It's pure neoclassic twaddle. You can't debase a currency just because MMT is a thing. And virtually all historical records of hyperinflation relate to supply shocks. There's plenty of research.
Looks it's up to you what you believe and who you believe but that survery tells me nothing about government spending. It tells me some economists might have an agenda. And Summers' name is all over it. He was made to look silly by Jon Stewart recently.
Of course some economists don't believe it! And of course MMT is heterodox. But I'm not going down a route of here is a bit of info I found on the net that someone else might be better at economics because they filled out a survey or went to a better University.
There are more MMT detractors than supporters for sure. So what?
Given that neo-classical economists have designed and supported economic policy which has resulted in the trainwreck of an economy we now see where in the US 0.1% of the population own 90% of the wealth, where the market has completely failed to deliver the supposed competition which would keep prices down and productivity up, where public services are collapsing due to lack of govt investment, and monopolies in every sector extract unjustifiable profits from working people, I'm not sure we should give them too much respect. The system all these economists have pushed on us as being the only solution has failed. If MMT was being proposed by this lot I'd run a mile.
Creating money can finance a great deal of spending, but incidents of hyperinflation, collapse and other crises indicate there are limits.”
Isn't that what's being said by MMTers? I don't think anyone supporting MMT says that you can spend unlimited money, do they? I think it's just a different model of the same thing, and the main difference seems to be simply the order in which you do things. Traditionally you'd expect to have to have a view to balancing the books before spending, whereas with MMT you can spend and then tax later. Which is the same as borrowing loads, isn't it? The only difference is that traditionally borrowing loads is seen as bad, but in MMT it's not, because MMT. Right?

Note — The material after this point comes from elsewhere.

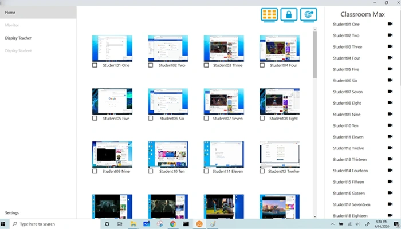The image size is (401, 229).
Task: Click camera icon beside Student10 Ten
Action: (390, 125)
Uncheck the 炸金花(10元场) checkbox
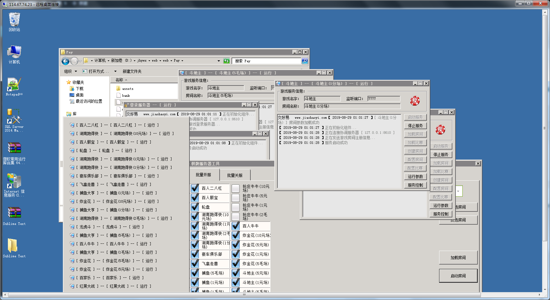Viewport: 550px width, 300px height. click(x=236, y=235)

Given that neo-classical economists have designed and supported economic policy
I thought the point about neoliberalism is that you don't design economic policy, you just let people get on with it, which results in massive inequality but that's the natural order of things and if it makes us really rich then that's hardly our fault is it?
Isn’t that what’s being said by MMTers?
Yes you are correct but we keep going around in circles about this I reckon.

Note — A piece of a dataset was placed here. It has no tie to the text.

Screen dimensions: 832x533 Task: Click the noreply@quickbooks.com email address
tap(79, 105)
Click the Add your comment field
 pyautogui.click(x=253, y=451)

It's practically the first thing MMTers say but detracters use it all the time for some crazy reason.
MMT would also say it's never borrowing to spend - it's issuing bonds to drain reserves. It funds nothing.

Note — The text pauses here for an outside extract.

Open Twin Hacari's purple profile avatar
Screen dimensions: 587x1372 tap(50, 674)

Mainstream conflates bond issuance with borrowing - which takes place right at the end of the spending cycle and doesn't fund spending.
here's the visual for the daily spending cycle:

Some Notes:
"The daily accounting cycle results in a net cash surplus or cash debt being
held in the National Loans Fund. Under the current policy framework, this
end-of-day position motivates reactive policy undertaken by the DMO known
as ‘cash management’ and which involves the trading of government securities
with the private sector. This activity is usually construed as a ‘borrowing’
exercise where the government has to raise funds in order to spend. As we’ve
seen, though, the government has no requirement to source cash from the
private sector in order to be able to spend because cash is made available by
the legislative processes described."
"The cash management process is illustrated in Figure 1.5 which describes
two scenarios: that of a daily Exchequer deficit (above), and a daily Exchequer
surplus (below). In the first step illustrated, the Consolidated Fund and the
National Loans Fund start the day with a nil balance whereas the DMA has its
prescribed target balance. During the day, activity on the Consolidated Fund
and National Loans Fund (see Section 1.4.3) causes variations in their respec-
tive balances (step 2), and at the end of the day the balance on the Consolidated
Fund is swept into the National Loans Fund (step 3). The resulting balance
then represents the Net Exchequer position and it is the DMO’s task to offset
that quantity. In the case of an Exchequer deficit, the DMO achieves its objec-
tive by selling government securities which serves to increase its own balance
over the mandated target balance (step 4). The DMO then transfers its excess
balance to the National Loans Fund which has the effect of zeroing the latter
and restoring the Debt Management Account to its target level (step 5). In the
case of an Exchequer daily surplus, the process is similar except the DMO
needs to buy securities from the private sector in order to dispose of the excess
cash."
I thought the point about neoliberalism is that you don’t design economic policy, you just let people get on with it, which results in massive inequality but that’s the natural order of things and if it makes us really rich then that’s hardly our fault is it?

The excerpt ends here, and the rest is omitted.